→ Task details:
Starting at the line where "Instruction: Open the My WebCenter dropdown" occurs, reproduce each line through the end of the entries below exactly. Omit every picture.
+++ Information given +++
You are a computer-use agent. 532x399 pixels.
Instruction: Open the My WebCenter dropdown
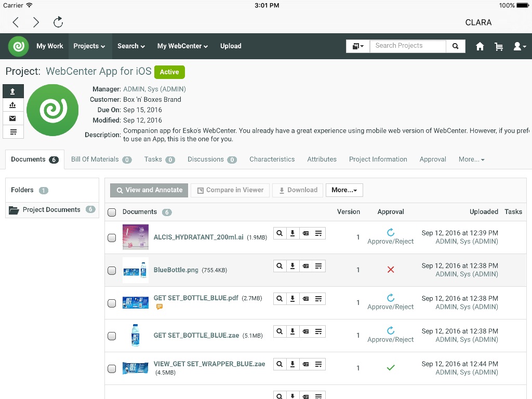click(182, 46)
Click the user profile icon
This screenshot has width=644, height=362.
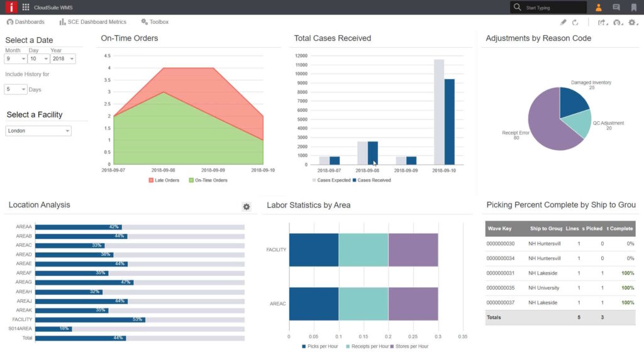click(598, 7)
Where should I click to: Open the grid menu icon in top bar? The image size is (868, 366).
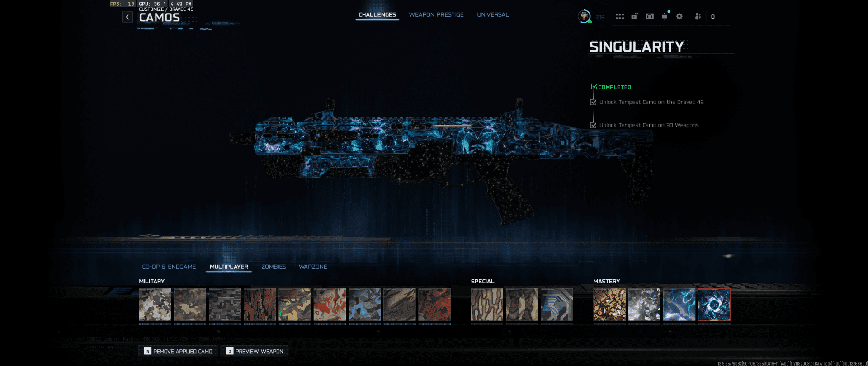tap(619, 17)
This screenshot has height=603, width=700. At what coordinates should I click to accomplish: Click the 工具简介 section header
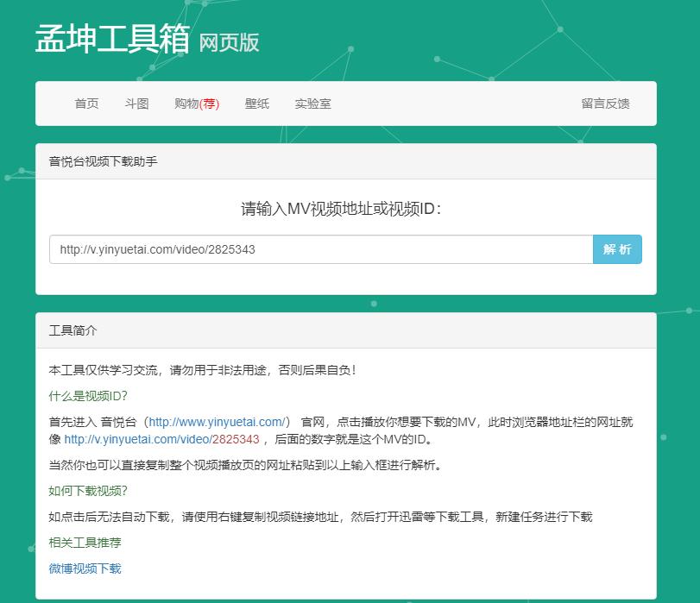[73, 329]
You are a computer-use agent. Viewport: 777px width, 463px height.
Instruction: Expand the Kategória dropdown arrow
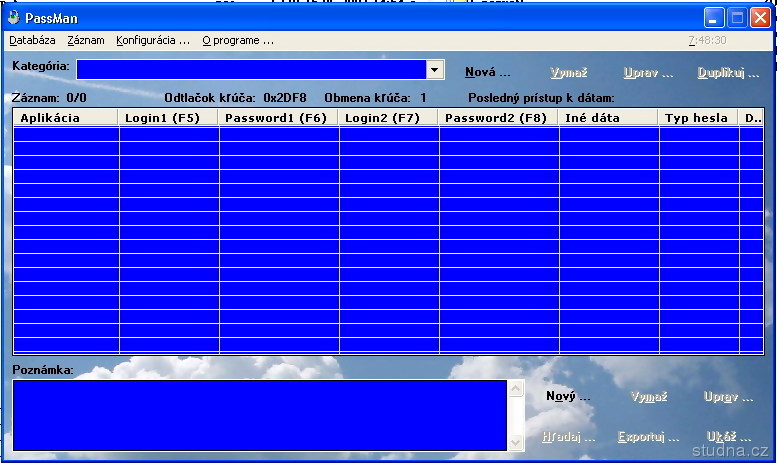435,70
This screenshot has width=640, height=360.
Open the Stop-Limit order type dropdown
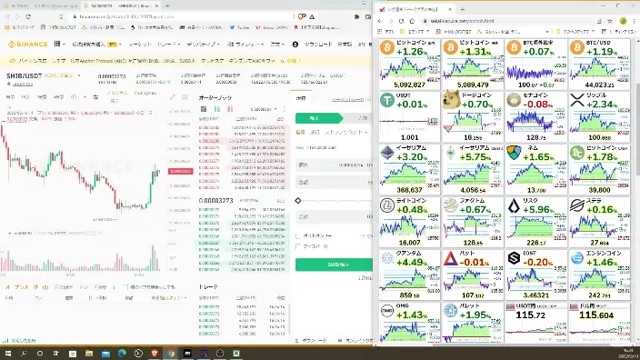346,132
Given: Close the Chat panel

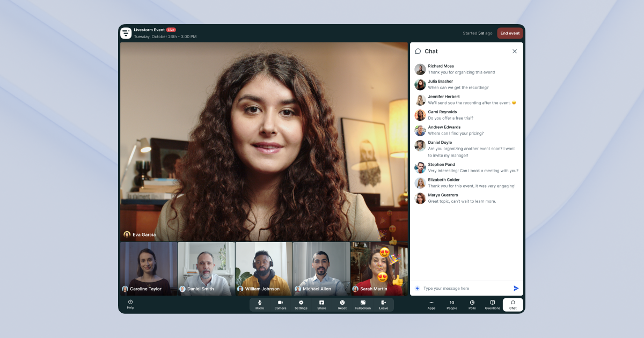Looking at the screenshot, I should tap(515, 52).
+++
→ Exercise result:
Instruction: Open the My WebCenter dropdown
click(182, 46)
Click the user profile icon
This screenshot has width=644, height=362.
click(598, 7)
Where should I click to: Open the grid menu icon in top bar? The image size is (868, 366).
tap(619, 17)
This screenshot has height=603, width=700. At what coordinates should I click to accomplish: Click the 工具简介 section header
[73, 329]
You are a computer-use agent. Viewport: 777px width, 463px height.
Instruction: Expand the Kategória dropdown arrow
435,70
This screenshot has width=640, height=360.
Open the Stop-Limit order type dropdown
346,132
Given: Close the Chat panel

Looking at the screenshot, I should tap(515, 52).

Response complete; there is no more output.